Review by Ruth Hoberman
Mary Morris’s most recent book of poems—her third—draws its title from Rembrandt’s “late self-portraits”—three paintings he did in the years preceding his 1669 death at the age of 63. At the time, he had lost his wife, his beloved son Titus, and his money. The suffering is evident in Rembrandt’s face, but for many, the paintings also depict an inner light, a sense that he is on the brink not of death but transfiguration. Others see the portraits in less uplifting terms, as studies in bodily decay, with their sad eyes, wrinkled, blemished skin, the paint thickly laid on, the brush strokes visible. Morris’s poems address this tension, wondering whether fleshly ailments can offer insight along with pain. Her epigraph, from Clive James, suggests the answer is yes: “I thought that I was vanishing, but instead I was only coming true.“
The question is particularly urgent for Morris because she has herself suffered from epileptic seizures. Some poems evoke her own seizures; some depict others prone to such out-of-body experiences—the Salem witches, Joan of Arc, Harriet Tubman, Marie Laveau, Marie Curie, Frida Kahlo. Gods, angels, animals, snow, and ghosts work in the poems as light does in a Rembrandt, hinting at something revelatory that is both within and outside us.

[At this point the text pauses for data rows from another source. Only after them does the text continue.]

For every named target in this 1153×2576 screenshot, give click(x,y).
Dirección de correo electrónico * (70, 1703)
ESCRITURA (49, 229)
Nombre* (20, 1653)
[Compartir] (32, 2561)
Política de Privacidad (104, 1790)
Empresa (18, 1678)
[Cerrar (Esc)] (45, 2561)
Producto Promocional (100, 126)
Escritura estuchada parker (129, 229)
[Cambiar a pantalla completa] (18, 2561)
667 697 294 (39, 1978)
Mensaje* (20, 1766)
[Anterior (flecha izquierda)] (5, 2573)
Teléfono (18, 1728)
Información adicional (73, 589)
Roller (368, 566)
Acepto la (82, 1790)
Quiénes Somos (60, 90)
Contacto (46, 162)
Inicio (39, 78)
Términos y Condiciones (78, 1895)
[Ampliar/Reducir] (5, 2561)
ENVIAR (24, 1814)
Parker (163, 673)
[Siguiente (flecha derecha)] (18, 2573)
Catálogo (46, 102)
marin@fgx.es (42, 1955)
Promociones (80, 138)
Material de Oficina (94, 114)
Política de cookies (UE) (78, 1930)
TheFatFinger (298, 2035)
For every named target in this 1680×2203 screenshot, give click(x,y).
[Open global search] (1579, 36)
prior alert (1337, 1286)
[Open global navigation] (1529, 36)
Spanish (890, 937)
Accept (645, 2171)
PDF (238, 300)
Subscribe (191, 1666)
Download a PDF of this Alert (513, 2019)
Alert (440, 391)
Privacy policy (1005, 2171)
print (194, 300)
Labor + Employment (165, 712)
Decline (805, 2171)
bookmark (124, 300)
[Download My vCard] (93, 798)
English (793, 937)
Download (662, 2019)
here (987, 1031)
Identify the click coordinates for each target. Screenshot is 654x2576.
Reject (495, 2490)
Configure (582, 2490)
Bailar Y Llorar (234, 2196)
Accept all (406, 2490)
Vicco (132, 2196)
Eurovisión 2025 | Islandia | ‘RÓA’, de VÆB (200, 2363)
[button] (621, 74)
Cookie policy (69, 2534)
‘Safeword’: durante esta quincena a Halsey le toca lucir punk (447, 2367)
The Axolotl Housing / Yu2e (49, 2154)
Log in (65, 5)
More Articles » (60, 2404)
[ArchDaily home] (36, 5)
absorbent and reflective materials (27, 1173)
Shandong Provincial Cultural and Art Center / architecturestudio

In “Gods of a Grand Mal,” for example, a ghostly “They” causes “grave electrical disturbances in the brain.” The speaker lingers “Between breath and death fading voices of ghosts” till she wakes to “hear my son singing from his crib.” There follows a gorgeous image of strangeness reassembling itself into daily life:
With faint images like underdeveloped film
an assimilation appears behind windows
whispers itself into curtains.
The extra spaces, irregular punctuation and broken syntax give the poem a frozen, static quality, the sense of a moment broken open; a “brain shimmer,” as the speaker calls it in “Epileptic.”
Many of the poems that don’t depict illness or extremity focus on artwork—another kind of “brain shimmer.” Picasso, Basquiat, Francis Bacon, and Caravaggio as well as Rembrandt make appearances. Here is the opening of “Rembrandt, Late Self-Portrait,” the poem which opens the book’s second half:
Crimson, with broken blood vessels,
he forfeits the mirror, eating pears
with a glass of time, listens to snow
fall behind memory…
While the “broken blood vessels” and crimson paint emphasize the body’s materiality, the Rembrandt within the painting “forfeits the mirror,” attentive to that other world “behind memory” where snow falls: a spiritual space at once inside and outside the body.
“Ars Poetica”—the traditional title for poems exploring the poet’s rationale for writing—suggests this other space is where the poems come from:
I didn’t know the day would be
a set of green stairs
that I would be climbing outside
of my body.
There’s a surreal quality to these poems—a dream-logic that makes them haunting and hard to paraphrase. But I think that’s precisely the point. Life at times forces us beyond the point where things make sense.
In a few poems, Morris breaks open words themselves to see what’s beyond. Her poem “Inclusion,” plays with repetition and difference to create a fugue-like intricacy: “See how author is included in authority,” the poem begins, then points out the leach in bleach and the rave in raven. All these inclusions culminate in the final stanza:
and the young savor song sing
through their ring-studded tongues
pierced with halos like saviors.
In poems such as this, Morris uses explicitly Christian imagery to evoke what’s beyond. Biblical allusions, madonnas, angels, saints, and rosaries recur. Other poems are less specific, referring to plural gods or “foreign” universes, or even those green stairs to evoke that space beyond.
There are no dramatic revelations in Morris’s poems; only a shifting of the lens, sharpening our vision over the course of the poem. The poems are like postcards from a place where death, dream, and illness border each other, where “Flesh” borders on “not flesh,” as Morris writes in “Portrait of Caravaggio Painting Death of the Virgin.” Or, as she points out in “Last Supper”: “We die, but we roll/stones from our caves.”
A graduate of the University of Oklahoma, Morris lives in Santa Fe, New Mexico. Her first two books of poems, Enter Water, Swimmer (2018) and Dear October (2020) were widely praised. Late Self-Portraits, which won the Wheelbarrow Books prize, offers a strange and powerful glimpse of what it’s like to walk through the world suffused with a sense that something like transcendence hovers just the other side of daily life.
Late Self-Portraits by Mary Morris
Wheelbarrow Books. 2022. 88 pages. $15.95
ISBN: 9781611864229
Ruth Hoberman is a professor emerita of English at Eastern Illinois University. Since her 2015 retirement, her poems and essays have appeared in such journals as Smartish Pace, RHINO, Comstock Review, Michigan Quarterly Review, and Ploughshares.